Las actividades cognitivas, administradas a los/as enfermos/as de Alzheimer, mejoran su capacidad intelectual, autonomía y bienestar, si se aplica desde la primera fase de la enfermedad conjuntamente con el tratamiento farmacológico, proporcionan ambos una mejora en la calidad de vida del enfermo/a y de su entorno. Si por el contrario la intervención cognitiva, como tratamiento no farmacológico, se retrasa, el resultado no llega a ser el esperado.
Llevar a cabo una intervención psicoeducativa a través de la estimulación cognitiva pueden compensar la pérdida de las capacidades intelectuales por la experiencia y los conocimientos adquiridos, siendo necesario practicarlos y mantenerlos . Dicha intervención motiva, reafirma la confianza y la autoestima, el aislamiento, la soledad y la depresión.

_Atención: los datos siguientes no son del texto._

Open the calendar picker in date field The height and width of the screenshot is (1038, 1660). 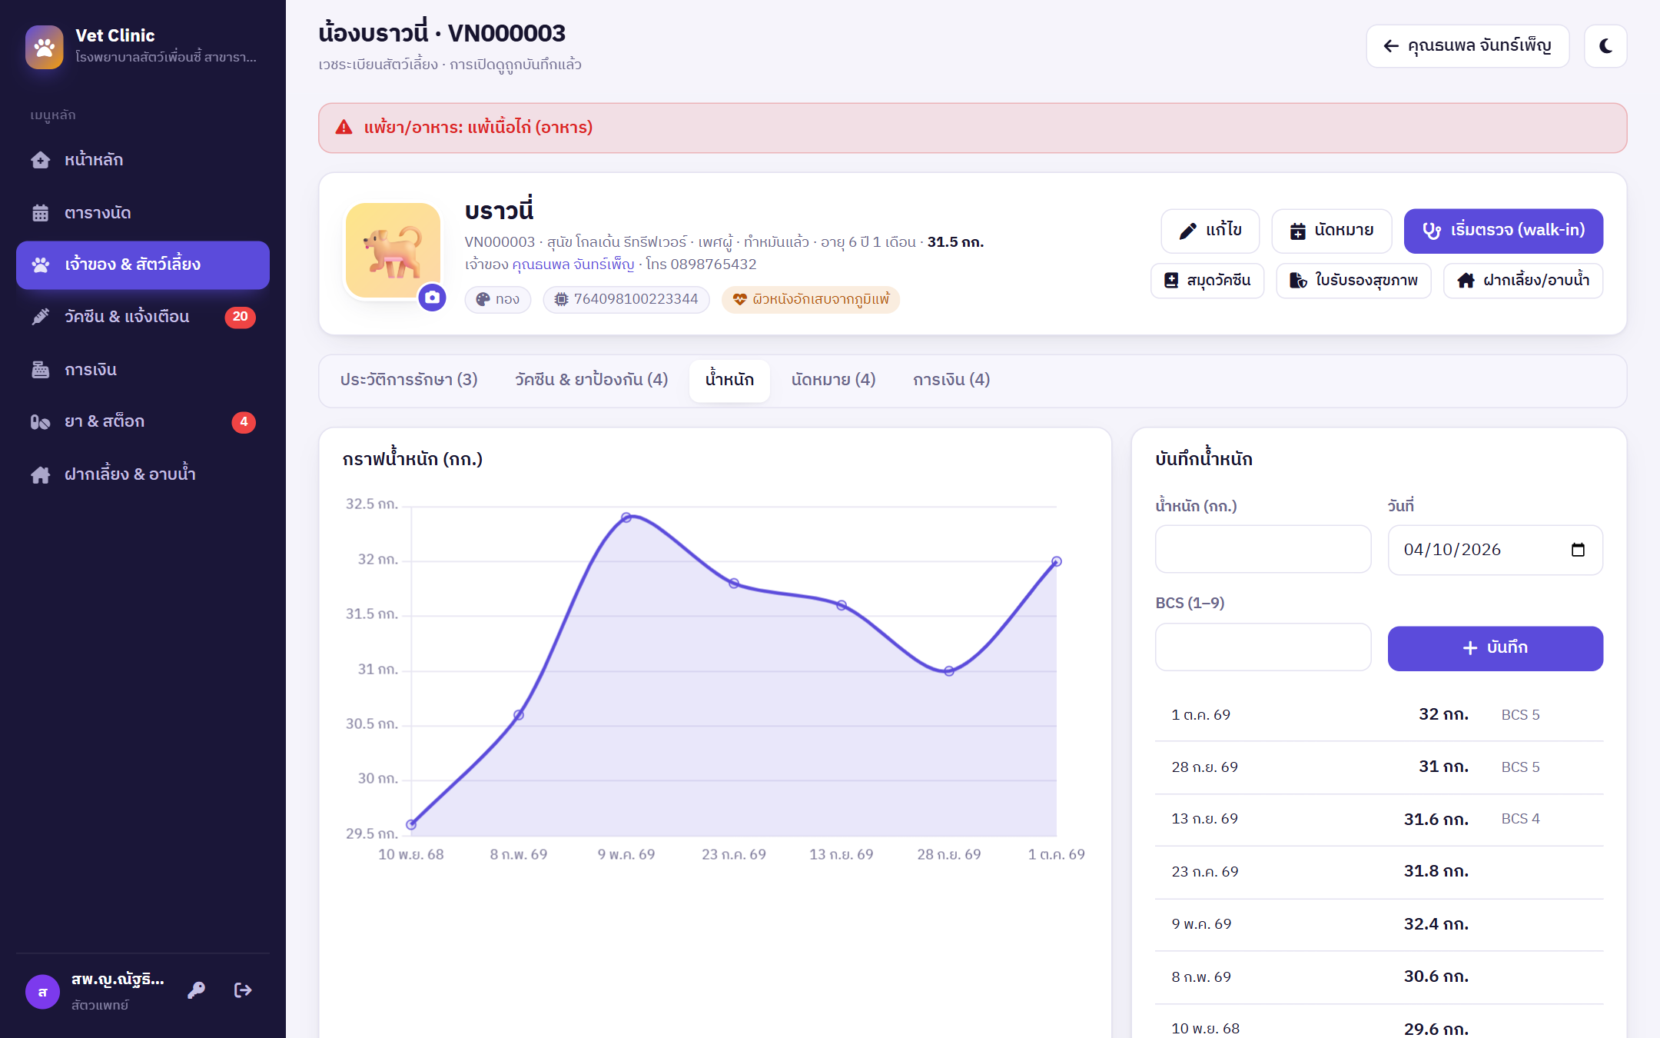[1578, 550]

Las actividades para la intervención en la estimulación de la memoria (en especial aquellos campos que pudieran estar deteriorados), son:
· Concentración
· Atención
· Orientación
· Lenguaje
· Cálculo
· Gnosis
· Psicomotricidad
· Lectoescritura
Dependiendo de la situación de cada enfermo/a, y del estadio en el que se encuentre, cada actividad de intervención se adecua a los usuarios y se planifica bajo la validación del psicólogo así como el control y seguimiento para conocer la evolución de cada uno/a de los/as atendidos/as.